Evercore ISI cuts Ovintiv price target to $54, keeps Outperform rating

Published 28/03/2025, 11:08
Evercore ISI cuts Ovintiv price target to $54, keeps Outperform rating

On Friday, Evercore ISI adjusted its price target for Ovintiv Inc. (NYSE:OVV) to $54.00, down from the previous $56.00, while maintaining an Outperform rating on the stock. Currently trading at $43.32, InvestingPro analysis suggests the stock is undervalued, with a P/E ratio of 10.19x and market capitalization of $11.28 billion. The revision comes after a strategic pause in the company’s share buyback program, a move deemed appropriate by Evercore ISI to manage the additional debt incurred from Ovintiv’s recent Montney acquisition, balanced against proceeds from the Uinta asset sale.

The research firm highlighted Ovintiv’s ongoing commitment to returning 50% of its free cash flow post base dividend to shareholders through share repurchases. According to InvestingPro data, the company has maintained dividend payments for 53 consecutive years and currently offers a 2.77% dividend yield. The buyback program, which was temporarily halted, is expected to resume in the second quarter of 2025, funded by the excess free cash flow generated in the first quarter of the year. Analysts at Evercore ISI anticipate that Ovintiv will return approximately $620 million to shareholders in 2025 through share buybacks, noting a 3-4% year-over-year increase despite lower oil prices.

Ovintiv’s strategy also includes a focus on debt reduction throughout the year, with a long-term goal of reaching a total debt level of $4 billion, which would equate to a debt-to-EBITDA ratio of around 1.0x at a mid-cycle West Texas Intermediate (WTI) oil price of $55 per barrel. With current EBITDA of $4.37 billion and an overall financial health score rated as "GOOD" by InvestingPro, which offers comprehensive analysis of 1,400+ US stocks through its Pro Research Reports, the company appears well-positioned to execute its debt reduction strategy. Based on current pricing, Evercore ISI projects that Ovintiv will end 2025 with $4.8 billion in net debt and is on track to meet its debt target early in 2027.

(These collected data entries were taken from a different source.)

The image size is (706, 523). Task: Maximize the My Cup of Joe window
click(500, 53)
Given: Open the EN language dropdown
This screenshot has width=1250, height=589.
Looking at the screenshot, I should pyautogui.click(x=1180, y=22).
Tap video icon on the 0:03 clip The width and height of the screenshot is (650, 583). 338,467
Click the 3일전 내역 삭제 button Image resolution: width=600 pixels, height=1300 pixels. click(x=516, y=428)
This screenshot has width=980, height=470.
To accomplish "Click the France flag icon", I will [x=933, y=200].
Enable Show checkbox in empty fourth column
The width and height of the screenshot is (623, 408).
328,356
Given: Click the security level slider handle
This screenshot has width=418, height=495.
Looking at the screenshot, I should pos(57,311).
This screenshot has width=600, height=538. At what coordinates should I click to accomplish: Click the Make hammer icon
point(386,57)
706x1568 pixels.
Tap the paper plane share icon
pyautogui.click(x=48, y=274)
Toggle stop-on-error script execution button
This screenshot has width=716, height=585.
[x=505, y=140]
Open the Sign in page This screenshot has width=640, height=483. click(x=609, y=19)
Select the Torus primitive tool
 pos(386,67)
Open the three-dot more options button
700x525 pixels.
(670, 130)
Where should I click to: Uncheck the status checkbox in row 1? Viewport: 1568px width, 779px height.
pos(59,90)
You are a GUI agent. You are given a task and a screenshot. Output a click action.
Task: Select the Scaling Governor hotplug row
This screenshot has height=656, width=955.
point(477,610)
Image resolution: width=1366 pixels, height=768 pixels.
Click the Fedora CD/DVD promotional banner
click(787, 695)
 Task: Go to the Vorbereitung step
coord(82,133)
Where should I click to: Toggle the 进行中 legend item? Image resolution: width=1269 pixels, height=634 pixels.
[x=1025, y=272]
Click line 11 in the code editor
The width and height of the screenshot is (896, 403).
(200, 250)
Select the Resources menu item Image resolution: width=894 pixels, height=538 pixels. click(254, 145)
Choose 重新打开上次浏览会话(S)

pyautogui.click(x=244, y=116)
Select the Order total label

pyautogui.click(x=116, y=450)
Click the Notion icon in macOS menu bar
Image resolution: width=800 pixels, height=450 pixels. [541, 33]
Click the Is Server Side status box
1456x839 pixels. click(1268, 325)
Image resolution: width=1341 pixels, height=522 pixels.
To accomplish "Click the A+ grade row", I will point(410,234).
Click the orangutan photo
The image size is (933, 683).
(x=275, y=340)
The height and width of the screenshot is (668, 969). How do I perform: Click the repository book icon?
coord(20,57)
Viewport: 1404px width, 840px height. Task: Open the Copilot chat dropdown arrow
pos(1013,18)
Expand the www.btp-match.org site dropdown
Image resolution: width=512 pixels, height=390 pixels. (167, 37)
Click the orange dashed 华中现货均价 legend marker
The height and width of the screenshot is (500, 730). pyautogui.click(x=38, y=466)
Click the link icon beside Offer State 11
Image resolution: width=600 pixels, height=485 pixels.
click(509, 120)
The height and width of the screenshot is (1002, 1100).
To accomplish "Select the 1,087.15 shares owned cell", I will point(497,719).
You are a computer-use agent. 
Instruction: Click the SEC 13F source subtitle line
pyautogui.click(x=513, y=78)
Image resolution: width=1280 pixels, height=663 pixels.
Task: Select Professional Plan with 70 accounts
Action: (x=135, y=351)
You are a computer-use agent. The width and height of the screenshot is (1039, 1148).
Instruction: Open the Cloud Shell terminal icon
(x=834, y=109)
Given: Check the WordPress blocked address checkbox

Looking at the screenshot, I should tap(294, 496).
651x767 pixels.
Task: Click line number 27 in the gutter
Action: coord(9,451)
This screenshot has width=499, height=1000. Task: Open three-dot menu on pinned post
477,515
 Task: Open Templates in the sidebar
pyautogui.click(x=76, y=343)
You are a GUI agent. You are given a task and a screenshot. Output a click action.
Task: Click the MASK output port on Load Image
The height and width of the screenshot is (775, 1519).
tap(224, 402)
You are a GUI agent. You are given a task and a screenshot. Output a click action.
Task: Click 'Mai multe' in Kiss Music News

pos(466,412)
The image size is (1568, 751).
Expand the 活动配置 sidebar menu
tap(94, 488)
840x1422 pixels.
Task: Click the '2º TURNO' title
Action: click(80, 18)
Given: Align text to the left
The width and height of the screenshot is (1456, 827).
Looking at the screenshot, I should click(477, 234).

In terms of shareholder returns, using current strip prices, Evercore ISI forecasts that Ovintiv shares will offer an unlevered free cash flow yield of 15% for 2025 and 12% for 2026. Additionally, the total cash return yield is expected to be 8.3% for 2025 and 9.7% for 2026, reflecting the firm’s positive outlook on the company’s financial strategy and potential for investor returns. The company’s strong track record is evidenced by its impressive five-year performance and consistent dividend growth, as highlighted in multiple InvestingPro Tips.

In other recent news, Ovintiv Inc. reported its fourth-quarter 2024 earnings, showing a mixed financial performance with an earnings per share (EPS) of -0.23, which fell short of the expected 1.02. However, the company’s revenue slightly surpassed expectations, reaching $2.25 billion against a forecast of $2.24 billion. Analysts from Morgan Stanley (NYSE:MS) resumed coverage on Ovintiv, rating the stock as Overweight due to the positive impact anticipated from a recent acquisition in the Montney region. They project that this acquisition will enhance Ovintiv’s free cash flow per share by 2025 and improve operational efficiencies. BMO Capital Markets also upgraded Ovintiv’s stock from Market Perform to Outperform, citing the company’s streamlined portfolio and strong operational performance in core areas like the Midland and Montney regions.

Additionally, Ovintiv’s strategic focus on debt reduction aims to achieve a net debt of $4.6 billion by the end of 2025. The company plans to resume share buybacks as early as the second quarter, supported by its financial strategy. Despite the earnings miss, Ovintiv anticipates generating $2.1 billion in free cash flow in 2025, with a focus on oil and condensate-rich areas to drive strategic investments. These developments reflect Ovintiv’s ongoing efforts to enhance shareholder value through operational excellence and financial discipline.